Kydilla, go and fetch the little temple sweep;
I’m talking to you, yourself, whilst you gape and gaze;
Mother, she hasn’t heard a word of what I have said,
just stands there staring from empty orbs like a crab.
I’ll say again, go fetch the little temple sweep.
You eating machine, whom neither good women
nor secular can praise, all-conqueringly lazy.
My witness, Kydilla, is the god standing here,
Your making me burn when I had no such desire,
he as my witness, I say the day will soon rise
when I will give you reason to rub your forehead.

KOKKALE:
Don’t let everything give you such heartache, Kynno.
She’s a slave, slave indolence spreads out from the ear.

KYNNO:
But day has come and the crowds now begin to throng.
You, stay here, for the doors are now open, and the
curtain draws—

KOKKALE:
                              —have you no eyes, Kynno my lovely,
for these works here. The mark of Athena seems there
on each beautiful thing. Greetings my goddess queen,
If I were to prick this boy in his nakedness,
the wound would bleed, wouldn’t it, Kynno. His skin is
shimmering as if a hot, hot spring ran bright through
seams in the paint.
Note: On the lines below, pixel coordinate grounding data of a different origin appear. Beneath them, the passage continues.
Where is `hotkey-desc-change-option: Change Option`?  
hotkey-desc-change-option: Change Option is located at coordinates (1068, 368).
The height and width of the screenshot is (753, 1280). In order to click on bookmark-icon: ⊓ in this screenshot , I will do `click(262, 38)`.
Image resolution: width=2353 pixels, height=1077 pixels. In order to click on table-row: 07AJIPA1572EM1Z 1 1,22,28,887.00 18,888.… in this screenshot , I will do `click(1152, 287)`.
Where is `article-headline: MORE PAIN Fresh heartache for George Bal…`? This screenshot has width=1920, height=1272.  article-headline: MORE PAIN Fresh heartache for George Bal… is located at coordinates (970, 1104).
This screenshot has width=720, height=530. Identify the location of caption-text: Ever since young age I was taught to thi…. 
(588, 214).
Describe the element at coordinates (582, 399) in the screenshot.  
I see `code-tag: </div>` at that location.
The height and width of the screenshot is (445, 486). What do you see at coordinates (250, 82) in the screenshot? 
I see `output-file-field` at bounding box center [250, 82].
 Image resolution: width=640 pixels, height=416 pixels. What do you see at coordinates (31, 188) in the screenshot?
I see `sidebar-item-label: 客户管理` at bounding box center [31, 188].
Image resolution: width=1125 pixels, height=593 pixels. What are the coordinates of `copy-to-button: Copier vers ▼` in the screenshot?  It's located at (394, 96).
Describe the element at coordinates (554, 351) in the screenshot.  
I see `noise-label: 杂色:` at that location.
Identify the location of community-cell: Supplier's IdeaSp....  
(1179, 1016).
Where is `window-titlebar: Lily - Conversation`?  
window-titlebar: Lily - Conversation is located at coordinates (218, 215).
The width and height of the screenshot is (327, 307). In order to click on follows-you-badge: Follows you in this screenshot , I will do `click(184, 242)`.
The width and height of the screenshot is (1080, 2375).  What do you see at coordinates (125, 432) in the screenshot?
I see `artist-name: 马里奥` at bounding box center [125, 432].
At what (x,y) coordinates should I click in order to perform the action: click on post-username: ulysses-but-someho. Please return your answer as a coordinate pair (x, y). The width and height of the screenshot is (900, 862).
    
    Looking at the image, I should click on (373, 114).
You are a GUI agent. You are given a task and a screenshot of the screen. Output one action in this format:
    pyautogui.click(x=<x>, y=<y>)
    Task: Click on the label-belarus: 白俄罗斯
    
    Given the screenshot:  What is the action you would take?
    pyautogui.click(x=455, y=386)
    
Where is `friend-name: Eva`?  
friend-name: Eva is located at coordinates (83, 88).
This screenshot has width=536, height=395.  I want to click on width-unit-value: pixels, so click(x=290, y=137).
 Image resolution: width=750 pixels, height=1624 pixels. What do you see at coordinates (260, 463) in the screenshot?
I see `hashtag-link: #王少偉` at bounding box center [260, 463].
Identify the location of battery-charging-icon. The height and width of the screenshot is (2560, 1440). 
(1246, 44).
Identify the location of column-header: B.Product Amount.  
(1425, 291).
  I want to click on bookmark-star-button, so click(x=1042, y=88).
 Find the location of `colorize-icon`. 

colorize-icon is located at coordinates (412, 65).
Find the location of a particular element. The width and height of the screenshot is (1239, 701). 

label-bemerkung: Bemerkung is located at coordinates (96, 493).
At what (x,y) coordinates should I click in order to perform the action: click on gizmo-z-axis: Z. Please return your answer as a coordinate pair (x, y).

And those fire bearing tongs,
if seen by Myellos or that Pataikiskos,
Lamprion’s son, would elevate their eyes on storks
thinking they gazed on real Argentinian wares.
O, the ox and his leader, the girl attendant,
those giant-nosed men, those with disordered hair,
bring a vision of life in Hemera’s brightness,
and if it wasn’t injurious to womanhood
I would have bellowed in fear of that great oxen;
that still glares on me, Kynno, from the other eye.

KYNNO:
In truth, my love, the hand of the Ephesian
is all apparent in the Apellian line;
it can’t be said the man saw one thing and ignored 
another, but what came to eye was given bright 
being in immaculate touches of the divine.
She, viewing such works without the right all-awed mind,
deserves to be dangling footed with the laundry.

NEOKOROS:
Beautifully received, O ladies, your sacred gift
portends auspiciously. Nobody has made Paion
more greatly delighted than yourselves on this day.
Ie, Ie, Paion, smile kindly on this
beautiful sacrifice and on these women and
all their genos, whether of marriage or of blood.
Ie, Ie, Paion let all this be achieved.

KOKKALE:
And so, O majesty of gods, may we follow
with yet greater sacrificial gifts borne by our
husbands and children—

KYNNO:
                                —Kokkale, now remember
to make a cutting of the bird’s beautiful little 
foot in reverence to the young man. And to slot
the cake coin in the serpent’s box with beautiful
silent hand. Moisten the cakes. And we’ll eat the rest 
when at home. Don’t mistake to take some sacral bread,
you, and then hand it out as freely as you can,
for after sacrifice there’s pleasure in one’s lot.